Arbeitsaufträge -
**a.** Fasse den Text über die touristische Anreise mit öffentlichen Verkehrsmitteln in zwei Sätzen zusammen.
**b.** Erkläre mit der Begründung aus dem Text über die touristische Anreise mit öffentlichen Verkehrsmitteln in bis zu zwei Sätzen, warum Informationen und Kennzeichnungen am Reiseziel schnell begreifbar sein sollen.
**c.** Führe den Text über die touristische Anreise mit öffentlichen Verkehrsmitteln im gleichen sachlichen Stil weiter.

━━ Text

Bereits vor der eigentlichen Reise müssen Hürden, die einem Umstieg vom motorisierten Individualverkehr (MIV) auf umweltfreundlichere Verkehrsmittel im Weg stehen, ausgeräumt werden. Das setzt leicht auffindbare und verständliche Vorabinformationen bereits bei der Suche nach Reisezielen und der Buchung von Freizeitaktivitäten oder Übernachtungsmöglichkeiten voraus. Dazu gehören beispielsweise eine lückenlose Wegbeschreibung und ins Auge fallende Informationen zur An- und Abreise mit öffentlichen Verkehrsmitteln auf den Buchungsportalen [VCD15a].
Eine Untersuchung des Deutschen Wirtschaftswissenschaftlichen Instituts für Fremdenverkehr e. V. an der Universität München (dwif) zur subjektiven Erreichbarkeit von Reisezielen ergab, dass die Reisezeit mit dem ÖV deutlich länger eingeschätzt wurde als sie tatsächlich ist. Beim Pkw war es dagegen umgekehrt. Darüber hinaus berücksichtigen Pkw-Nutzende häufig nur die erwarteten Benzinkosten als Referenzgröße, während bei Nutzung öffentlicher Verkehrsmittel die tatsächlichen Fahrpreise in die Abwägung einfließen. Wird dabei vom Normalpreis ohne Berücksichtigung von Rabatten oder Vielfahrerermäßigungen ausgegangen, entscheiden sich Reisende oftmals zu Ungunsten der öffentlichen Verkehrsmittel. [KePi20].
Es sollte sichergestellt werden, dass Gäste ohne großen Aufwand die letzte Meile zum Reiseziel zurücklegen können. Deshalb sollte sich die Haltestelle so nahe wie möglich an der Freizeiteinrichtung, dem touristischen Ziel oder der Beherbergungseinrichtung befinden. Nutzende öffentlicher Verkehrsmittel dürfen nicht schlechter gestellt sein als MIV-Anreisende. Ist die Erreichbarkeit des Ziels fußläufig nicht zumutbar, sollte eine Abholung durch den Beherbergungsbetrieb, die Vermittlung eines Taxis oder ein Shuttlebus angeboten werden.
Touristen haben am Reiseziel in der Regel keine Ortskenntnis. Es muss ihnen deshalb ermöglicht werden, das gewünschte Verkehrsmittel schnell und unkompliziert zu finden. Informationen über öffentliche Verkehrsangebote, zum Fahrscheinerwerb und zu den Fahrpreisen sollten in schnell begreifbarer Form verfügbar sein. Haltestellen, vor allem jene mit mehreren Halteplätzen, sowie die Wege zu ihnen sollten eindeutig gekennzeichnet sein. Bei Umsteigeverbindungen müssen bereits Hinweise im Zubringerverkehrsmittel durch Anzeigen oder Ansagen vor dem Umstieg erfolgen. Die Bezeichnung von Haltestellen sollte für Ortsunkundige selbsterklärend und die Wegweisung zum Ausflugsziel barrierefrei sein. Sinnvoll wären Piktogramme, die das Ziel stilisieren. [FGSV21].

━━━━
━━ Vorgegebene Daten

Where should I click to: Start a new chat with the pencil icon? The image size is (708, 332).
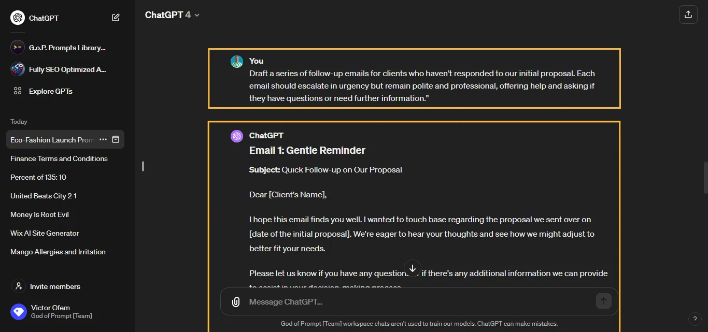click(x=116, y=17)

━━━━
━━ Vorgegebene Daten

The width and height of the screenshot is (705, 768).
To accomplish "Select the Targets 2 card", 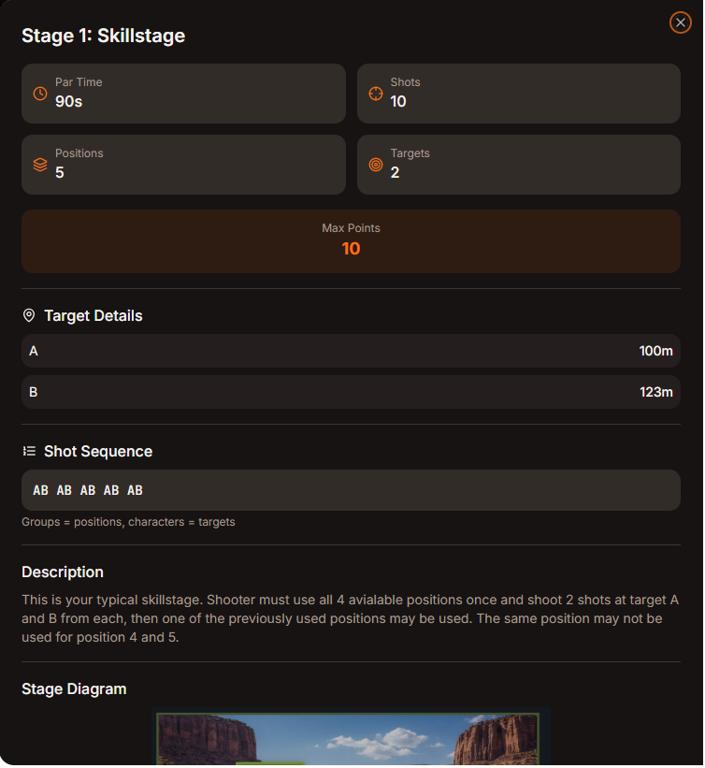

━━━━

Lösungen -
**a.** Damit Reisende vom Auto auf umweltfreundlichere Verkehrsmittel umsteigen, sind schon bei Suche und Buchung leicht auffindbare Anreiseinformationen nötig, wobei eine Untersuchung zeigt, dass die Reisezeit mit dem ÖV deutlich überschätzt wird und Reisende oft zu Ungunsten öffentlicher Verkehrsmittel entscheiden, wenn sie deren Normalpreise mit den Benzinkosten vergleichen. Am Ziel sollen Haltestellen möglichst nahe liegen, die letzte Meile notfalls per Abholung, Taxi oder Shuttlebus überbrückt werden, und Informationen, Beschilderung und Wegweisung sollen für Ortsunkundige schnell verständlich sein.

**b.** Touristen haben am Reiseziel in der Regel keine Ortskenntnis. Deshalb muss ihnen ermöglicht werden, das gewünschte Verkehrsmittel schnell und unkompliziert zu finden.

**c.**
In den meisten Mobilitätskonzepten findet touristische Mobilität keine Erwähnung. Doch gerade in ländlichen Räumen bietet die Einbeziehung von Urlaubs- und Tagesreisenden Potenziale für den ÖV. Touristen brechen meist am Vormittag nach dem Schüler- und Berufsverkehr auf und können damit die Grundauslastung der Verkehrsmittel erhöhen. Zeitlich differenzierter gestaltet sich ihre Rückfahrt. Die Gewissheit, auch spät noch zur Unterkunft oder nach Hause kommen zu können, ist für die Akzeptanz und Nutzung des ÖV essenztiell wichtig. Zwischen den Fahrtmöglichkeiten bestehen vielfältige Wechselwirkungen. Häufig steigt bei einer zusätzlich eingeführten letzten Spätfahrt das Fahrgastaufkommen der nunmehr vorletzten Fahrt und bleibt in der neuen letzten Fahrt gering. Sie bildet jedoch für viele Nutzer eine Rückfallebene für ungeplante Verzögerungen, sei es durch Unterschätzen des Zeitbedarfs für Aktivitäten und Mahlzeiten oder durch verspätetes Eintreffen eines Zubringerverkehrsmittels. Für Freizeitaktivitäten der Einheimischen vor Ort, die häufig abends mit Gastronomiebesuchen verbunden sind, bildet die letzte Rückfahrmöglichkeit bereits den Rahmen für die Hinfahrt. Insofern vermögen Spätfahrten auch bei überschaubarer Nachfrage, die Akzeptanz und damit auch die Nutzung des ÖV zu erhöhen [FGSV21].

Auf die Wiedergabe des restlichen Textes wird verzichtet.